Scribes are gone, pretty much. Though things to be passed on still exist. Lots of people want to be storytellers, writers, journalists, but there’s no money in it. Most of the money now is through stories relayed online, especially the trending ones.

Great, so, there’s a news company and journalists who actually do get paid well. They have enthusiastic, persuasive, headstrong voices, but to keep the job they’ve got to keep the clicks. There are too many stories to cover, let alone cover in a digestible, simple-worded way for the millions.

The journalists were interested in their field because they wanted to bring happiness to the masses, truth to the masses, maybe change for the masses. Through storytelling, which is the Holy word.

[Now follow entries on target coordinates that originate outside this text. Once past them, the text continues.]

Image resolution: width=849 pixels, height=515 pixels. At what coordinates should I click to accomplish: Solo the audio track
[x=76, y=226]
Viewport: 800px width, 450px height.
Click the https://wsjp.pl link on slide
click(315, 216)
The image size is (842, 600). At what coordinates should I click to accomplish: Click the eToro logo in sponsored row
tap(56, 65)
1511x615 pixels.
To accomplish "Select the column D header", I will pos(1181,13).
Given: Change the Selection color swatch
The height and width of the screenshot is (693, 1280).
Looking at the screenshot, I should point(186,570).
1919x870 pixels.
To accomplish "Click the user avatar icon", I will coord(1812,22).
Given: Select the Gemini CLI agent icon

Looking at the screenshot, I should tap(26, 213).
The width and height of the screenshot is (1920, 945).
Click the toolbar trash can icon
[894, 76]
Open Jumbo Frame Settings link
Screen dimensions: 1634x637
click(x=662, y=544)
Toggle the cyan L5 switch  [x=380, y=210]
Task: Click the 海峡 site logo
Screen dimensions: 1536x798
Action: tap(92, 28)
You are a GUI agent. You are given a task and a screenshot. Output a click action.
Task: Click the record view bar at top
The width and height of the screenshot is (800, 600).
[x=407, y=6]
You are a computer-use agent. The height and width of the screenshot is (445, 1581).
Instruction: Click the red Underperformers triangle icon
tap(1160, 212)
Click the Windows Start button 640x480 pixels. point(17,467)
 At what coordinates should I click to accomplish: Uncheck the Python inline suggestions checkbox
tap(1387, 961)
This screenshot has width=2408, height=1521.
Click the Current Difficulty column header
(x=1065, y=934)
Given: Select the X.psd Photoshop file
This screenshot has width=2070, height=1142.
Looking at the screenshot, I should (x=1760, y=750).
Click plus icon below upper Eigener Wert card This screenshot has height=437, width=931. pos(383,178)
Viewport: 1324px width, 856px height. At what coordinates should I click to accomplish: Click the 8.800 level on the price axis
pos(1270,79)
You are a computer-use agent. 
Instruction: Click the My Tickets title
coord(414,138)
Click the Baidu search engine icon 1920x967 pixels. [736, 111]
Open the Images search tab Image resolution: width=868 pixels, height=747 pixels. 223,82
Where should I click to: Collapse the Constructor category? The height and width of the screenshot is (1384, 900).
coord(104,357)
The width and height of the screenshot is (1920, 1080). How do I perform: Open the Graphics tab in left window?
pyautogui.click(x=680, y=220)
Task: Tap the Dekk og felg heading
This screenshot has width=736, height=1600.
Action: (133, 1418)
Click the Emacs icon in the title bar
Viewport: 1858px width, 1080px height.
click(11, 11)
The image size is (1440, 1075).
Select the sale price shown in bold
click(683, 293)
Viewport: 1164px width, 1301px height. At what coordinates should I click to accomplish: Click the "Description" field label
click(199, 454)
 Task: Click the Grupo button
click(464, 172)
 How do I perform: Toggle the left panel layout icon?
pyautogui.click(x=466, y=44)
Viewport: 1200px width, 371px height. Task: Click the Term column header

But there’s a lot of pressure to do well at work; a company is for money after all. Before the easy reading is the difficult one. Overwhelm impacts their wellness of living, but they write anyways, and they do a good job. They manage to write about the hot topics, the crises, the calamities, the reforms, in a general, digestible way for the millions. In a way that either goes against the majority opinion to generate clicks or with the majority opinion to generate clicks. In a way that lets them say, actually, it does pay, I’m living pretty well.

Now the world is millions: millions reading about millions, talking about millions, through those general, digestible stories. Here are some of the stories covered: 27 million refugees, to which millions say go back where you fucking came from. 419 parts per million, to which millions say stop the emissions! 572 million reported COVID cases, to which millions say wear a mask or this is fake! 50 million views on a TikTok storytime, to which millions say im gonna try this lol.

Hohoho. Then the world is its stories, yes?